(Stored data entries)

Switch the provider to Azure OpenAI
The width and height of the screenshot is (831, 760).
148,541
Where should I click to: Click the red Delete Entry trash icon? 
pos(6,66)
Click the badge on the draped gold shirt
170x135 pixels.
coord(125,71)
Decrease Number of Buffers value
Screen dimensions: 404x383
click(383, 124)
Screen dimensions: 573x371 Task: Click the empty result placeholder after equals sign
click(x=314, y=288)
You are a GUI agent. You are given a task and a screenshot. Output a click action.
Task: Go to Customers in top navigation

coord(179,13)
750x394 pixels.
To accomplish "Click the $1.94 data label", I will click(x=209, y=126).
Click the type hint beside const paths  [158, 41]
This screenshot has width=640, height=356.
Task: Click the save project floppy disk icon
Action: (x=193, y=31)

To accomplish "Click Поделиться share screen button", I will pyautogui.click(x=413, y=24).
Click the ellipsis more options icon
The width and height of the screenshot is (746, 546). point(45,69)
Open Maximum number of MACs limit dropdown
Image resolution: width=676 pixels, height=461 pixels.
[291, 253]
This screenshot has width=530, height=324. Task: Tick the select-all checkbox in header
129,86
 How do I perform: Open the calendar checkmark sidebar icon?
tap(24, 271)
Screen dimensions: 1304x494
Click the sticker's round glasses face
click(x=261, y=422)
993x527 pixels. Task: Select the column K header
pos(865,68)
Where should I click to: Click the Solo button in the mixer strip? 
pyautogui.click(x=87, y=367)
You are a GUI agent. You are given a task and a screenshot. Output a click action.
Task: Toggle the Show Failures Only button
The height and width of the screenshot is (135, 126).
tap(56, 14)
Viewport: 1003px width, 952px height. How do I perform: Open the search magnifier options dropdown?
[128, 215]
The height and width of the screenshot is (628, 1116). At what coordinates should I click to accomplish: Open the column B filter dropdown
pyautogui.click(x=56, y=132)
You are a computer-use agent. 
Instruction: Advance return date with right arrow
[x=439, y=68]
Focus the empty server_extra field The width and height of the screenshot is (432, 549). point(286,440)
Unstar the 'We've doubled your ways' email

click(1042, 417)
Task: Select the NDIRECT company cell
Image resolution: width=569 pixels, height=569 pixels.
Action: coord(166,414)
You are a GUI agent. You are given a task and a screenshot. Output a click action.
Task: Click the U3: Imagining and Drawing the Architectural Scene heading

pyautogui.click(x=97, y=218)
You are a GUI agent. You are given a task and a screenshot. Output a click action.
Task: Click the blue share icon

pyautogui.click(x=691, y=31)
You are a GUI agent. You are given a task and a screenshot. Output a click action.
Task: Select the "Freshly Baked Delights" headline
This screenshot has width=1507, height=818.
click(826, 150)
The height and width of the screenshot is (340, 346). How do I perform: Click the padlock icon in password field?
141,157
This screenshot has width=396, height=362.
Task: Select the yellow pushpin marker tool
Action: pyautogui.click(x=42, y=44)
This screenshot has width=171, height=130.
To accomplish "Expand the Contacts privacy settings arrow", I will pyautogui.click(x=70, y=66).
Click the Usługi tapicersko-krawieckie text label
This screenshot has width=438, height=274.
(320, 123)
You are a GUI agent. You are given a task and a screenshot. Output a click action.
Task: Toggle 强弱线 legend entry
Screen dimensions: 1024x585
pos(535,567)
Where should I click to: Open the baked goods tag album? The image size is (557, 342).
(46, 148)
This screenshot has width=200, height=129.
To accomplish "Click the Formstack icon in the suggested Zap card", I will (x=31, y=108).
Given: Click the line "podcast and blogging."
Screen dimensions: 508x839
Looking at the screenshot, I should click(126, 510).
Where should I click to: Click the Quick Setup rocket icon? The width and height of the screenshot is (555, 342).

- PROBLEM TO WORK ON: Check every line of the data for the string "label". Give the number of lines that have it, and only that.

- EXERCISE RESULT: 2